Warm and fragrant, these yeasted gluten free hot cross buns will make your Easter celebration special—whoever you’re with.
Before going gluten-free, I bet you celebrated this time of year with Hot Cross Buns. This year, you should have gluten-free Hot Cross Buns. Warm, sweet and fragrant, your gluten-free hot cross buns should taste just as good as you remember. If they don’t, something’s not right. “Good for gluten-free” isn’t.good.enough.
So today’s post is all about Normal. I’m big on Normal. I’m here to help you walk toward Normal. And to me that means What You Knew Before. Before going gluten-free.
Yeasty and lightly sweet, with just the right spices (don’t skip the cardamom or they just won’t smell right), you’ll make yourself proud. They’re like a less-eggy, differently spiced version of my Gluten-free Christmas Panettone.
Divide the dough into 11 pieces, each about 95 grams, and roll them into tightly packed buns (I wish my own buns were tightly packed) with well-floured hands. Start with slightly wet dough, and then dust with flour.
And brush them with an egg-and-sugar glaze.
Look at that. Just waiting to be crossed with icing.
1 3/4 teaspoons xanthan gum (omit if your blend already contains it)
1/2 cup (100 g) granulated sugar
3 teaspoons instant yeast
1 teaspoon (4 g) cream of tartar
1/2 teaspoon ground cardamom
1/4 teaspoon ground cinnamon
1/4 teaspoon ground allspice
3/4 teaspoon kosher salt
Grated zest of 1 medium lemon (about 1 teaspoon)
Grated zest of 1 small orange (about 1 teaspoon)
6 ounces dried currants
1 teaspoon pure vanilla extract
1/2 teaspoon apple cider vinegar
3/4 cup (6 fluid ounces) warm milk (about 100° F)
2 eggs (100 g, weighed out of shell) plus 1 egg yolk (25 g), at room temperature, divided
8 tablespoons (112 g) unsalted butter, melted and cooled
1 cup (115 g) plus 4 tablespoons (about 29 g) confectioner’s sugar, divided
2 to 3 teaspoons milk (any kind)
In the bowl of a stand mixer, place the flour, xanthan gum, granulated sugar, yeast, cream of tartar, cardamom, cinnamon and allspice, and whisk to combine well. Add salt, lemon zest and orange zest, and whisk once again to combine well. In a separate small bowl, place the dried currants, toss them with a tablespoon of the dry ingredients and set the bowl aside.
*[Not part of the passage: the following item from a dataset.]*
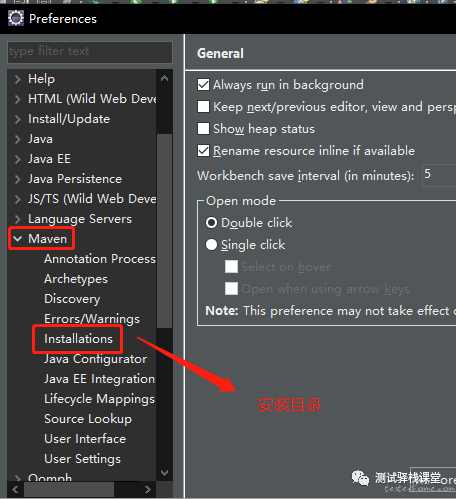Click the Workbench save interval field
The image size is (456, 499).
tap(439, 175)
Add the vanilla, vinegar, milk, 1 egg and the egg yolk and the butter, and mix on low speed to combine. Turn the mixer up to high speed, and allow to mix for about 6 minutes uninterrupted. Turn off the mixer, and add the dried fruit and reserved dry ingredients to the dough, and mix until the currants are evenly distributed throughout the dough.
Turn the dough out onto a lightly floured piece of parchment paper, and sprinkle lightly with more flour. With well floured hands and a bench scraper, divide the dough into 11 pieces, each weighing about 95 grams. With well-floured hands, roll each piece of dough into a tight ball. Place the buns about 2 inches apart on parchment-lined baking sheets.
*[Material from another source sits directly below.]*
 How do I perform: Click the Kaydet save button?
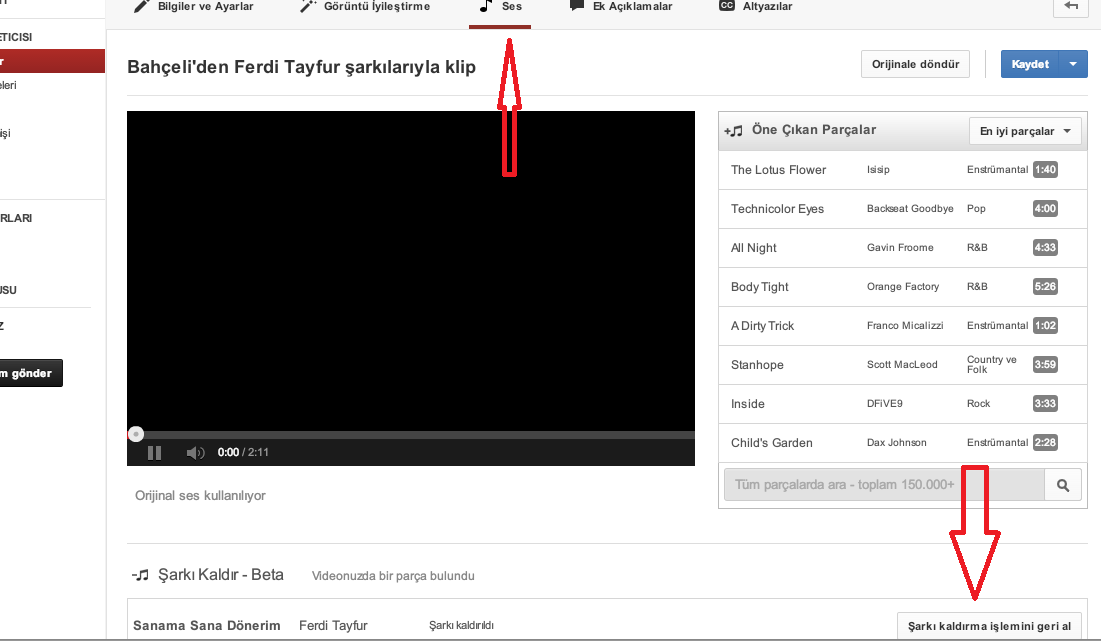[x=1030, y=64]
Place in a warm and humid, draft-free environment to rise until about 140% of their original size. They will rise more during an “oven spring.” While the buns are rising, preheat the oven to 375° F and make the egg glaze. In a small bowl, place the remaining egg and beat it well. Add the 4 tablespoons confectioner’s sugar, and beat to combine well.
Once the dough has finished rising, brush the top of each bun generously with the egg glaze. With a sharp knife, slice a shallow cross (+) in the top of each roll (see photo). Place the baking sheet it in the center of the preheated oven and bake, rotating once during baking, until the buns are golden brown and firm to the touch, 25 to 35 minutes. Allow the buns to cool for about 10 minutes on the baking sheet before transferring them to a wire rack to cool completely.
While the buns are cooling, make the icing for the cross. In a medium-sized bowl, combine the remaining 1 cup confectioner’s sugar with 2 tablespoons milk. Mix to combine well. It will form a thick paste. If it is so thick that you will not be able to squeeze it through a plain pastry tip, thin it with some more milk, a drop or two at a time. It should be just thin enough to pipe, but still very thick. Once the rolls have cooled completely, place the icing in a pastry bag fitted with a #10 plain tip, and pipe a cross (+) neatly over the cross you made with a knife, on each roll. If you attempt to ice the cross before the rolls are completely cool, the icing will melt and run.